I also remain concerned about the lack of clarity in the legislation around the proposed 'trigger date' at which the production of an AIPP in the conception and/or planning phases of a project becomes mandatory. Further, there will likely be a substantial rise in the number of AIPPs that need to be produced. There will also, no doubt, be an increase in reporting and compliance requirements as a result of any lowering of the capital expenditure threshold. These revisions are heavy-handed, misguided, and will collectively compromise the operation of the Australian Industry Participation system.

It is the coalition's view that a number of the changes in this bill will weaken rather than improve the system and are an anathema to the operation of a vibrant private sector and a successful modern economy. Against this background, it is unsurprising that almost all of the submissions provided to the Senate Economics Legislation Committee raised multiple and significant concerns about the content of the exposure draft. Stakeholders within industry have already expressed their opposition to the changes in the Australian Jobs Bill 2013. Xstrata Coal, in its submission on the exposure draft, said the bill:

... only adds to the regulatory red-tape and cost of projects which are becoming increasingly marginal as a result of Australia's high cost structure, regulatory burden, tax regime and currency exchange rate.

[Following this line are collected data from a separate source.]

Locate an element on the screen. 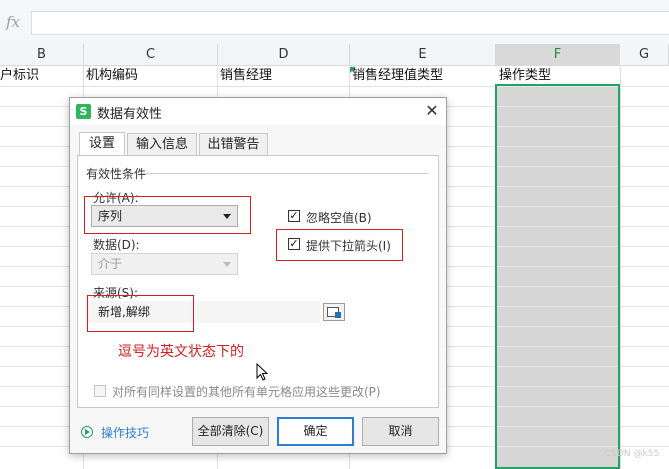  data-select: 介于 is located at coordinates (164, 264).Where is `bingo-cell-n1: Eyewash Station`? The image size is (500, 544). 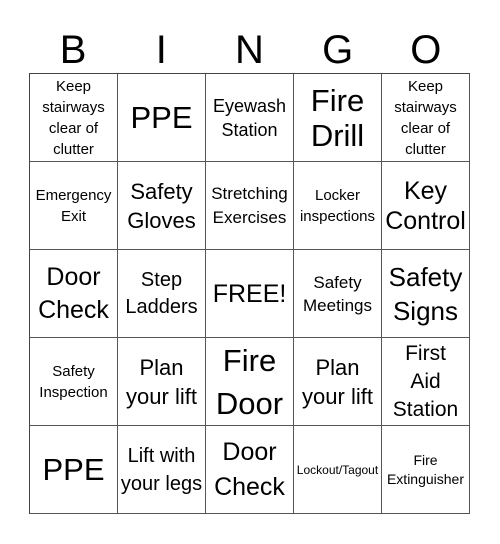 bingo-cell-n1: Eyewash Station is located at coordinates (250, 118).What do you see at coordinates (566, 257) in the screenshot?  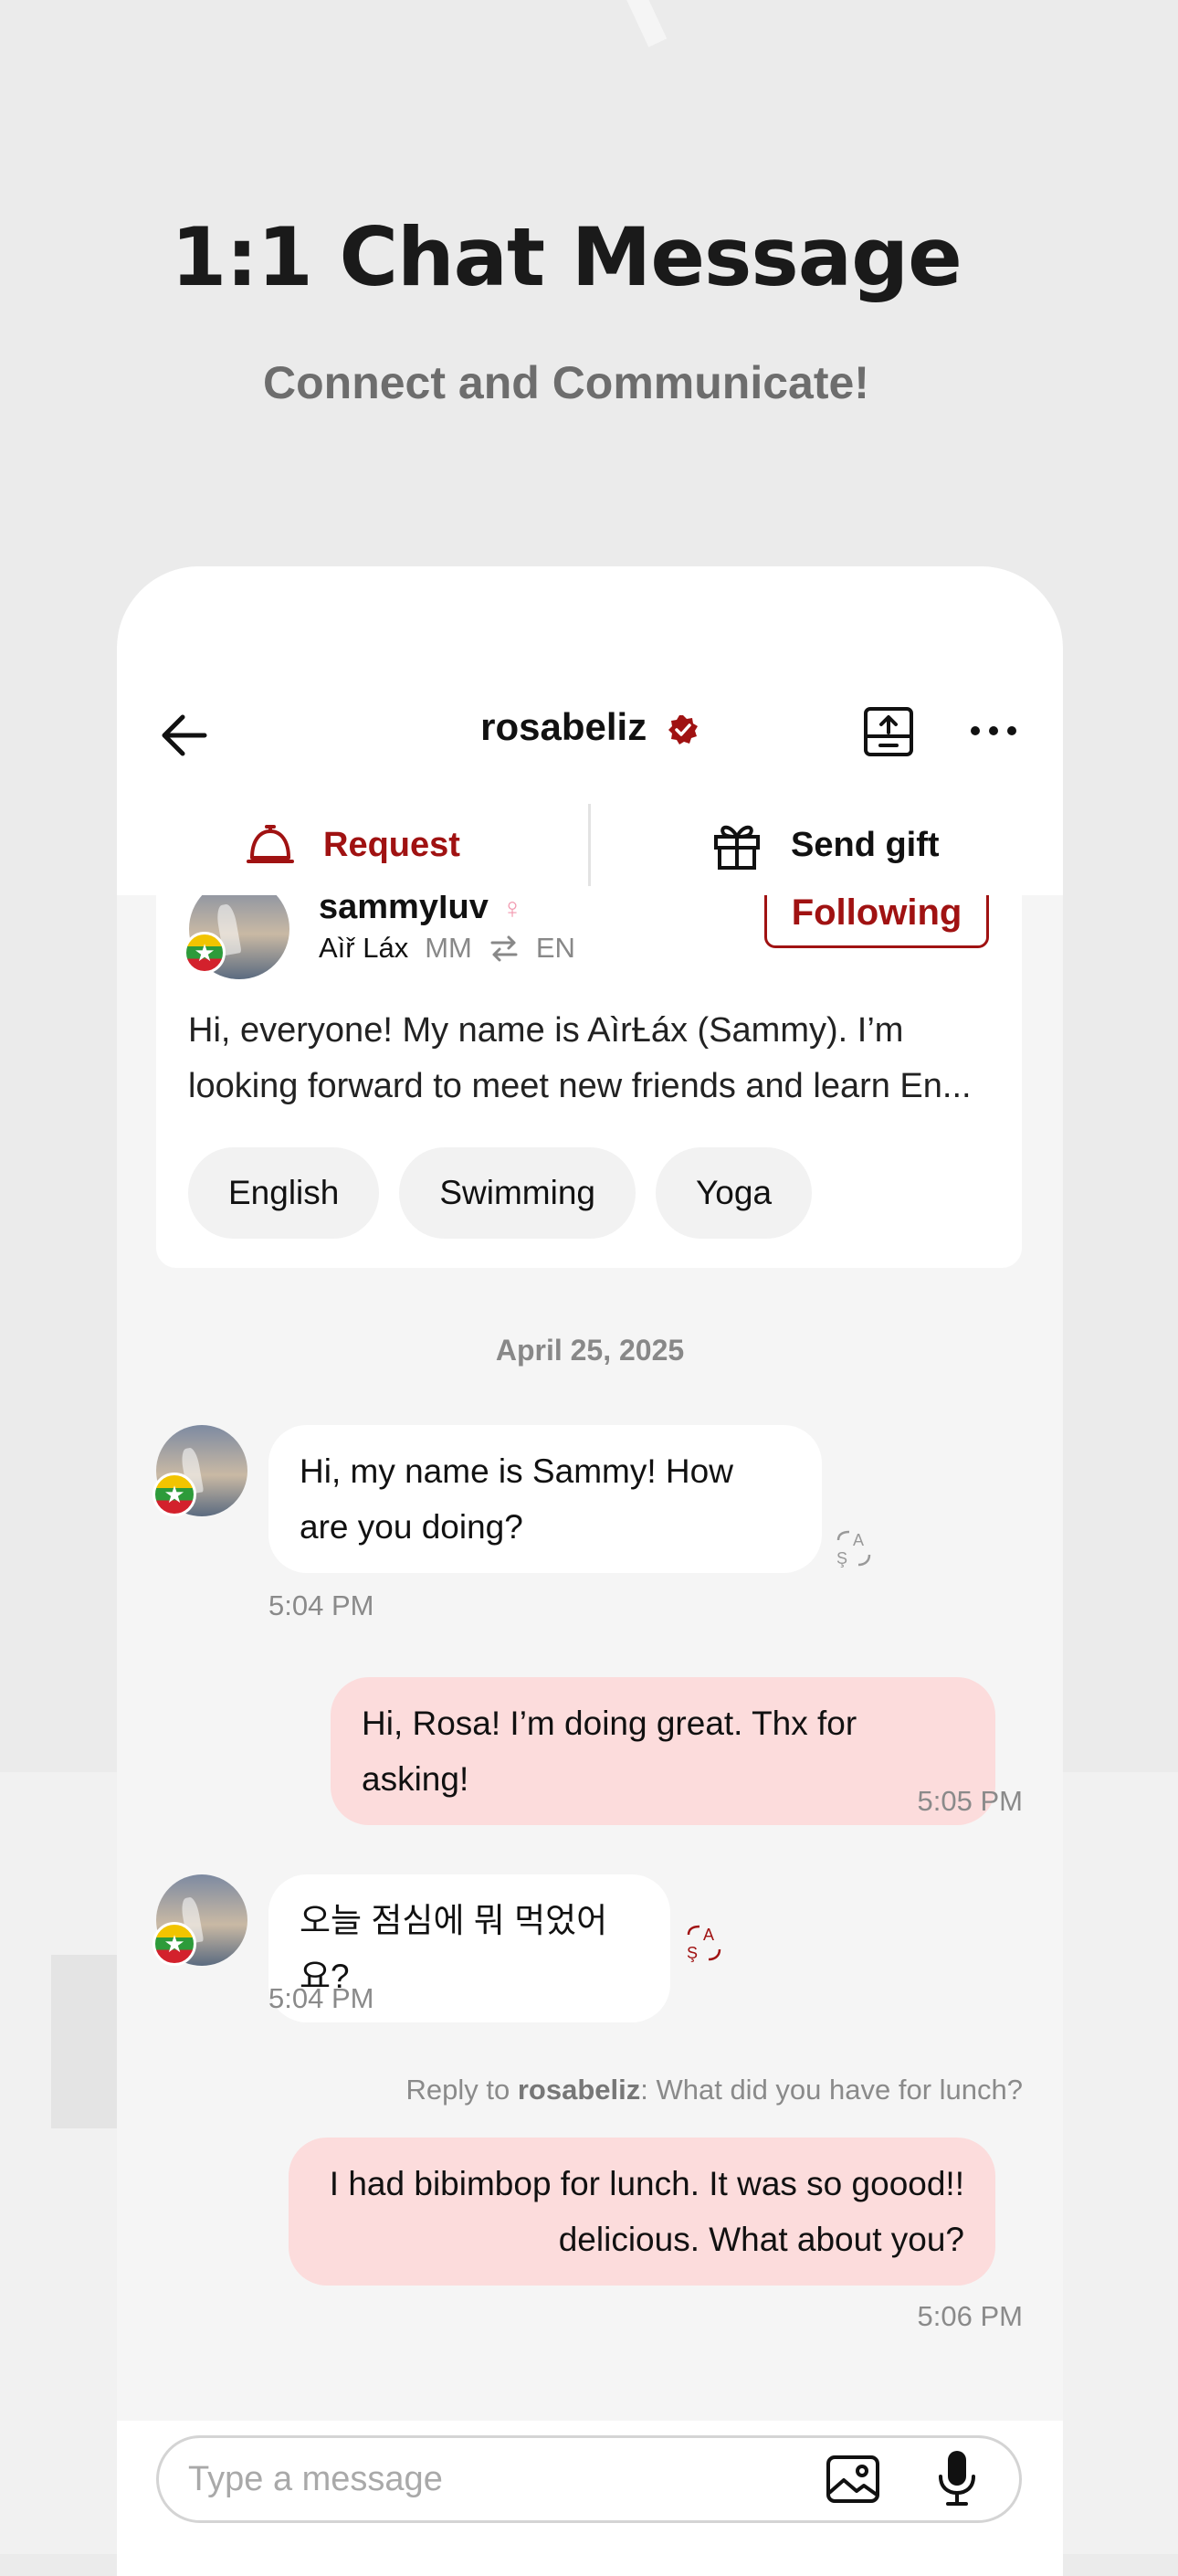 I see `promo-title: 1:1 Chat Message` at bounding box center [566, 257].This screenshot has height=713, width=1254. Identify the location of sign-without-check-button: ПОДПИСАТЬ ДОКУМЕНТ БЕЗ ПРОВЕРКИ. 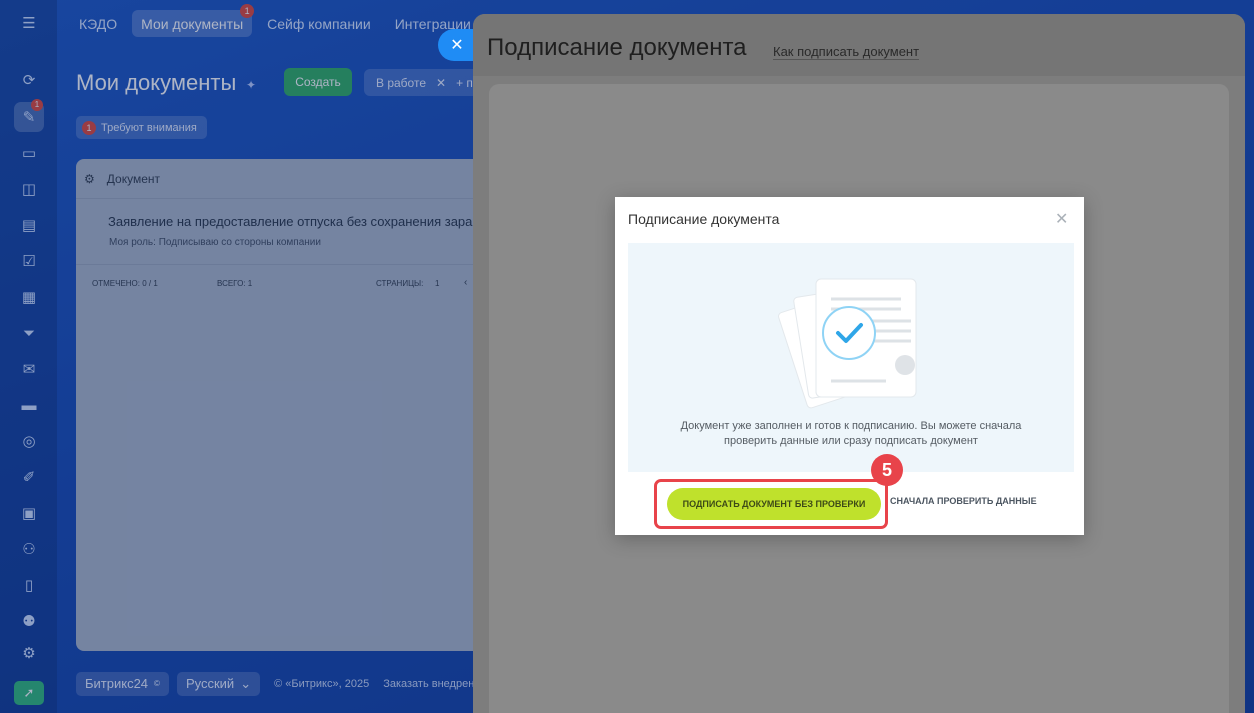
(774, 504).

The Business Council of Australia went further, stating that it:

... establishes a worrying new precedent for government intervention ... This will add to Australia's reputation as a costly and unpredictable place to invest in major capital projects. The introduction of a new regulator to oversee project procurement risks creating an antagonistic instead of a cooperative and constructive relationship with business.

The Australian Petroleum Production and Exploration Association in its submission to the Senate Standing Committee on Economics, said:

Overall, APPEA does not believe that a case has been made to justify the imposition of a complex and potentially time consuming regulatory process.

They noted that this bill will:

… increase complexity, uncertainty and the cost of compliance.

I absolutely agree with these sentiments.

Finally, the government has stated that these changes will be accompanied by spending of $98.2 million over the next five years. This expenditure is supposedly being offset by cuts which total over $1 billion to the research and development tax incentives, which does not appear to have been appropriately modelled and publicly clarified or justified.

However, there can be a role for government as a facilitator to support Australian industry and jobs. For example, the Export Market Development Grants have been very successful in assisting our small and medium-sized exporters engage in international markets to export Australian products and to grow the Australian economy. These grants are not about having government bureaucrats embedded in export companies telling them what or to whom they can export. However, instead of supporting this successful industry policy, this Labor government recently cut $25 million dollars for no rational reason except to cover up their $192 billion in accumulated government debt.

This bill is a complete anathema to the idea of free enterprise. It is not about supporting industry or supporting the Australian economy; it is about expanding the power of government and creating yet another new layer of bureaucracy. Embedding public servants in companies, no matter how big or small, belongs in the works of an Orwellian novel, not in the pages of Commonwealth legislation. I therefore oppose this bill.